Available data:

[Start of section]

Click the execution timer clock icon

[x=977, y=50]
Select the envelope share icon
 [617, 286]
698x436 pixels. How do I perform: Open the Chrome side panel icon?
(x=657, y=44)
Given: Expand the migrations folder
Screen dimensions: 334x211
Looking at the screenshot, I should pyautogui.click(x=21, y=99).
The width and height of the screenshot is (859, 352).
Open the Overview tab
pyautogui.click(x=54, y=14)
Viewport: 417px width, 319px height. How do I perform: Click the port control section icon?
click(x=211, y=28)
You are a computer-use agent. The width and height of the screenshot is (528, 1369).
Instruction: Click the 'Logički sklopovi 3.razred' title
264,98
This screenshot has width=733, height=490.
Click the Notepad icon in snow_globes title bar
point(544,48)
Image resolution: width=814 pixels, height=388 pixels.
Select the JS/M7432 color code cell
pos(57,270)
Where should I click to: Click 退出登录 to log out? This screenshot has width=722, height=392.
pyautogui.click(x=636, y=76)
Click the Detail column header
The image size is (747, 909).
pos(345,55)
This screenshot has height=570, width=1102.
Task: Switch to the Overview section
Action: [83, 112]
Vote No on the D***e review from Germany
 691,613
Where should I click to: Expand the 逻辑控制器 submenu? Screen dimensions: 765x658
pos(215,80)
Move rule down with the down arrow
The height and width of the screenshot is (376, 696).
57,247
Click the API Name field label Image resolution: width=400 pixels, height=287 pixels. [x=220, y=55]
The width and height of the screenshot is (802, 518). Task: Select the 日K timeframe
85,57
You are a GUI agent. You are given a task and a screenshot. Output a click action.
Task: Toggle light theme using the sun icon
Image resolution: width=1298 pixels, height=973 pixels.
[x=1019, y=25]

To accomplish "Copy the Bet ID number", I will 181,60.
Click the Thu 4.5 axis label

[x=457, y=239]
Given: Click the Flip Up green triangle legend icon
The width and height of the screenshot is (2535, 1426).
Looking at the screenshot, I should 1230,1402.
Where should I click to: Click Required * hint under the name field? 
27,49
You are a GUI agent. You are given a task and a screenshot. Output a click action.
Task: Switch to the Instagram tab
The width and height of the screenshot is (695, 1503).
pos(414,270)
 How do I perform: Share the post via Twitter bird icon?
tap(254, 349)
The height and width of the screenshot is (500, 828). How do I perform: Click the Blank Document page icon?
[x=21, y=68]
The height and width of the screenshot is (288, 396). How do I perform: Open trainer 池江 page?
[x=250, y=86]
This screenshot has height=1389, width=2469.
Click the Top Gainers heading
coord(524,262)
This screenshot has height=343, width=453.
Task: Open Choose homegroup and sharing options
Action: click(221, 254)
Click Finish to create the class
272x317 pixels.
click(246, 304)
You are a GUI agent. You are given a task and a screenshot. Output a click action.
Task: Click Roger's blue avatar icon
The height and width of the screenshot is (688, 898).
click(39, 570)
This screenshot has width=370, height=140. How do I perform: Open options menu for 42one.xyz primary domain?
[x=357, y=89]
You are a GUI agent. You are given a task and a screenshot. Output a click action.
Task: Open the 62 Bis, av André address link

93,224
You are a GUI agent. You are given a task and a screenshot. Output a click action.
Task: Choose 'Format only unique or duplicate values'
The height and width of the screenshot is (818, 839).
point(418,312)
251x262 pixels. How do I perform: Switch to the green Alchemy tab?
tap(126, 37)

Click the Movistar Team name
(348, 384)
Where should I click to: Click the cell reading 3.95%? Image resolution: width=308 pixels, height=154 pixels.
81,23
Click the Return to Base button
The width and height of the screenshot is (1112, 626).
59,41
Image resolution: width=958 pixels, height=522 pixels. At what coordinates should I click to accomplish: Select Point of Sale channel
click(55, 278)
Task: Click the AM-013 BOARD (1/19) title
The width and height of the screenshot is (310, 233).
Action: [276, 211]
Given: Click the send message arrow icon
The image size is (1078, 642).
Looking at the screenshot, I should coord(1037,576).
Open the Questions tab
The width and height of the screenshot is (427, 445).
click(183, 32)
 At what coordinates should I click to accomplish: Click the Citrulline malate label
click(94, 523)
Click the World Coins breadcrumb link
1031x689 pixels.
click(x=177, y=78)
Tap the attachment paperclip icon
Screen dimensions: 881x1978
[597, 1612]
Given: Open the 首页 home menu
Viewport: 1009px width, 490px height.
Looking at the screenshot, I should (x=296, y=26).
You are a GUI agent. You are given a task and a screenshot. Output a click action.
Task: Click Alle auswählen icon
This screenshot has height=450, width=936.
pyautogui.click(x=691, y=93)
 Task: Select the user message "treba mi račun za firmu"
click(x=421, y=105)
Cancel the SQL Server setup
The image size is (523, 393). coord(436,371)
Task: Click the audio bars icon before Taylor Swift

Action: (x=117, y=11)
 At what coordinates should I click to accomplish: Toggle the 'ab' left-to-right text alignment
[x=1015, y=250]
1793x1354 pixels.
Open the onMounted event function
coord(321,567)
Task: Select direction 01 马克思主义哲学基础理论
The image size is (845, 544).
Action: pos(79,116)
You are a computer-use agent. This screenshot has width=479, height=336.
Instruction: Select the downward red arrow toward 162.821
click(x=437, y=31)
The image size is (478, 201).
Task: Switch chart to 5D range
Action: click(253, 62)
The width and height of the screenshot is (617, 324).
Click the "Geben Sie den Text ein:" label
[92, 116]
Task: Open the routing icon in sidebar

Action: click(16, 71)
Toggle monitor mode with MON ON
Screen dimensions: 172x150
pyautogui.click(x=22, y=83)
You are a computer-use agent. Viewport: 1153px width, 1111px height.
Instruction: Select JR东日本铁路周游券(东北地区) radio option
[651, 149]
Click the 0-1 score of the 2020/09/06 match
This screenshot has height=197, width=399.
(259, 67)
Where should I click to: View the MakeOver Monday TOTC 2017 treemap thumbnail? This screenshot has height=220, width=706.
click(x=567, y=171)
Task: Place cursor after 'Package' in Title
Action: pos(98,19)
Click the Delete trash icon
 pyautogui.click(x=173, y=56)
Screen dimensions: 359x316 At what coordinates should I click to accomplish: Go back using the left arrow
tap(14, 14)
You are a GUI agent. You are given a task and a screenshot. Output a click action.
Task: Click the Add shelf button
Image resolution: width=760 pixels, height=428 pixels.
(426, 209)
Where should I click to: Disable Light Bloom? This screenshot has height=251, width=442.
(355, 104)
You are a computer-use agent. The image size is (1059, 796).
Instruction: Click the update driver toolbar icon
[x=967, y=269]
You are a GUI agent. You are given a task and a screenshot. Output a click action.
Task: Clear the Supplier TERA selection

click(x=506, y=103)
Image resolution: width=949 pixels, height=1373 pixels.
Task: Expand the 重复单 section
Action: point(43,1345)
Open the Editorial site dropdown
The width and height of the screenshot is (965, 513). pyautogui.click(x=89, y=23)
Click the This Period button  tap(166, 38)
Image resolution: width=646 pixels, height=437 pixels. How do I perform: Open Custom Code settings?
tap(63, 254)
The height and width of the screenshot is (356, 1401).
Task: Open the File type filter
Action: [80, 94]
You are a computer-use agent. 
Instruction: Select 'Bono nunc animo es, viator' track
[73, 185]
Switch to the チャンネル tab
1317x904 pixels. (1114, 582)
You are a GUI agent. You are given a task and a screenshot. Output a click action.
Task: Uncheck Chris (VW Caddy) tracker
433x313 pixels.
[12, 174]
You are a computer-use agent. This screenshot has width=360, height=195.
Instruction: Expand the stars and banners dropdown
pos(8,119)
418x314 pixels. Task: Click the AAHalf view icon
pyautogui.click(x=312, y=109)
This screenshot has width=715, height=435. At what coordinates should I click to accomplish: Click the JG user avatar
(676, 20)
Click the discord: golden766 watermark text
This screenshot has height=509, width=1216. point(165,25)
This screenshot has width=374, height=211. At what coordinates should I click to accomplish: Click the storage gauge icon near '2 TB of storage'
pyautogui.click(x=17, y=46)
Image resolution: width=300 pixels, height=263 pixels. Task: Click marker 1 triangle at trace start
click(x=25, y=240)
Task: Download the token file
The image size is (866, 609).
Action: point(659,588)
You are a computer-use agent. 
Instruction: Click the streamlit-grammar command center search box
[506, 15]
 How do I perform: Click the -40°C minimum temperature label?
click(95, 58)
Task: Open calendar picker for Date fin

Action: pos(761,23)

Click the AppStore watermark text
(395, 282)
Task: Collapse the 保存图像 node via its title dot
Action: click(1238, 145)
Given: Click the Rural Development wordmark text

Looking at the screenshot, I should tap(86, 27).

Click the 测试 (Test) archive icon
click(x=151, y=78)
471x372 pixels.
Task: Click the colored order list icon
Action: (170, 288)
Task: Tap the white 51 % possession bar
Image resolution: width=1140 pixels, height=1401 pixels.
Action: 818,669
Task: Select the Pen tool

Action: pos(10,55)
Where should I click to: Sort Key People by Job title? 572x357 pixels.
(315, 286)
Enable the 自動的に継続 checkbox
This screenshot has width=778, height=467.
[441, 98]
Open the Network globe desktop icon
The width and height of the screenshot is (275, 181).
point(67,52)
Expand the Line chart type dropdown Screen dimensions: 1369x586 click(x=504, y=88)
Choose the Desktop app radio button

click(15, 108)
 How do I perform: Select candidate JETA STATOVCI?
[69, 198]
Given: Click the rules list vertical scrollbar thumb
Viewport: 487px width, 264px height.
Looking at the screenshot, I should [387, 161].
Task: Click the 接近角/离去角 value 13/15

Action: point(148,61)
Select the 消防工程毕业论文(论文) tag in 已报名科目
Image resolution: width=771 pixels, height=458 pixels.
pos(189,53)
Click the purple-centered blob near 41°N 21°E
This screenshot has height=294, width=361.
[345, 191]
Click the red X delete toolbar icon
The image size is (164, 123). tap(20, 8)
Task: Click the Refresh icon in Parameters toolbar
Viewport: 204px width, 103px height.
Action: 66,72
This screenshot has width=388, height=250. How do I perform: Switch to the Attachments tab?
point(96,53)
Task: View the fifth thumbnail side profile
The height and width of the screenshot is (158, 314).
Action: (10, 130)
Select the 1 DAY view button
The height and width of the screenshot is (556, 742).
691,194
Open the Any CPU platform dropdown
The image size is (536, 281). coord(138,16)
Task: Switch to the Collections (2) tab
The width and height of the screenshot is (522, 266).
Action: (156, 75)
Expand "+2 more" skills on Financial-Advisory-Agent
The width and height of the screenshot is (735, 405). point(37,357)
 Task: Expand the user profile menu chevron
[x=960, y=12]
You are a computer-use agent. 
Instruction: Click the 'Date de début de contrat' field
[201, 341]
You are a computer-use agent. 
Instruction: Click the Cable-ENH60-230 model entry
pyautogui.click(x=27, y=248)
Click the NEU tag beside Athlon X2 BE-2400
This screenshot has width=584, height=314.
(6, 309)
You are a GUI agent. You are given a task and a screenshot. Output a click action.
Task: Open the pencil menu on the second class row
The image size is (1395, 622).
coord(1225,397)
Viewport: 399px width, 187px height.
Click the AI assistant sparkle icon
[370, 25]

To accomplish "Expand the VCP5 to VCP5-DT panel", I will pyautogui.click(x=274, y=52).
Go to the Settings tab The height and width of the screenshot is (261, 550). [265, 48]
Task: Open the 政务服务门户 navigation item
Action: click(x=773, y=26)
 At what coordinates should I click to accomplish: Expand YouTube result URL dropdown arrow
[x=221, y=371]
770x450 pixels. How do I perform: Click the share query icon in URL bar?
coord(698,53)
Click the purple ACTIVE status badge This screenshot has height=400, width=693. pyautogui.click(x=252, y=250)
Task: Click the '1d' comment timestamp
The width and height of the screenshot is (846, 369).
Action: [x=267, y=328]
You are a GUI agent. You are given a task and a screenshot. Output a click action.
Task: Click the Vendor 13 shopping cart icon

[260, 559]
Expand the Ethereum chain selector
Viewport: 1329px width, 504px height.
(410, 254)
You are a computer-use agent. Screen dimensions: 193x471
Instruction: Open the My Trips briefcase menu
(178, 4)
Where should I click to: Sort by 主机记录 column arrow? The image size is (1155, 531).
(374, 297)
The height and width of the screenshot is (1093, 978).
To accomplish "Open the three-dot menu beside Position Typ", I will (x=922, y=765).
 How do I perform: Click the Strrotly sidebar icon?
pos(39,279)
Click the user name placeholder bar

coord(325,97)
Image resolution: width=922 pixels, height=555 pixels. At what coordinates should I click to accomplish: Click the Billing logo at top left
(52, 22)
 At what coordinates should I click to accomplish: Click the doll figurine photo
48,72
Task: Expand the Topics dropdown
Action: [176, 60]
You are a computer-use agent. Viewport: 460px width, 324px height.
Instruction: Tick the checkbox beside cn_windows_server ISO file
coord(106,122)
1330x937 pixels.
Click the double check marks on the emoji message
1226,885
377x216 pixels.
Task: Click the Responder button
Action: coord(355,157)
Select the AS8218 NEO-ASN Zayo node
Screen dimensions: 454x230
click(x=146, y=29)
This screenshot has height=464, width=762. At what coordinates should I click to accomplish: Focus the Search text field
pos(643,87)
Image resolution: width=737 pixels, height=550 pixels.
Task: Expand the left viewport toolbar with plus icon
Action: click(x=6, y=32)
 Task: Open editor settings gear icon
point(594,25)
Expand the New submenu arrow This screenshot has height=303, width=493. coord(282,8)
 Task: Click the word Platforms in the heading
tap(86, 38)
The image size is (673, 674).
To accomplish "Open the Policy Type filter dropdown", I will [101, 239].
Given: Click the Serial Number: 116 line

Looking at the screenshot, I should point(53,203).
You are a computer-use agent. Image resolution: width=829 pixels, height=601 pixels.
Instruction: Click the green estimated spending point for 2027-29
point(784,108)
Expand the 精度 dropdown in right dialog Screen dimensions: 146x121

[End of section]

From the data above, output exactly the lines between the one containing "Click the AI assistant sparkle icon" and the one containing "Click the purple ACTIVE", counting both of them.

Expected output:
Click the AI assistant sparkle icon
[370, 25]

To accomplish "Expand the VCP5 to VCP5-DT panel", I will pyautogui.click(x=274, y=52).
Go to the Settings tab The height and width of the screenshot is (261, 550). [265, 48]
Task: Open the 政务服务门户 navigation item
Action: click(x=773, y=26)
 At what coordinates should I click to accomplish: Expand YouTube result URL dropdown arrow
[x=221, y=371]
770x450 pixels. How do I perform: Click the share query icon in URL bar?
coord(698,53)
Click the purple ACTIVE status badge This screenshot has height=400, width=693. pyautogui.click(x=252, y=250)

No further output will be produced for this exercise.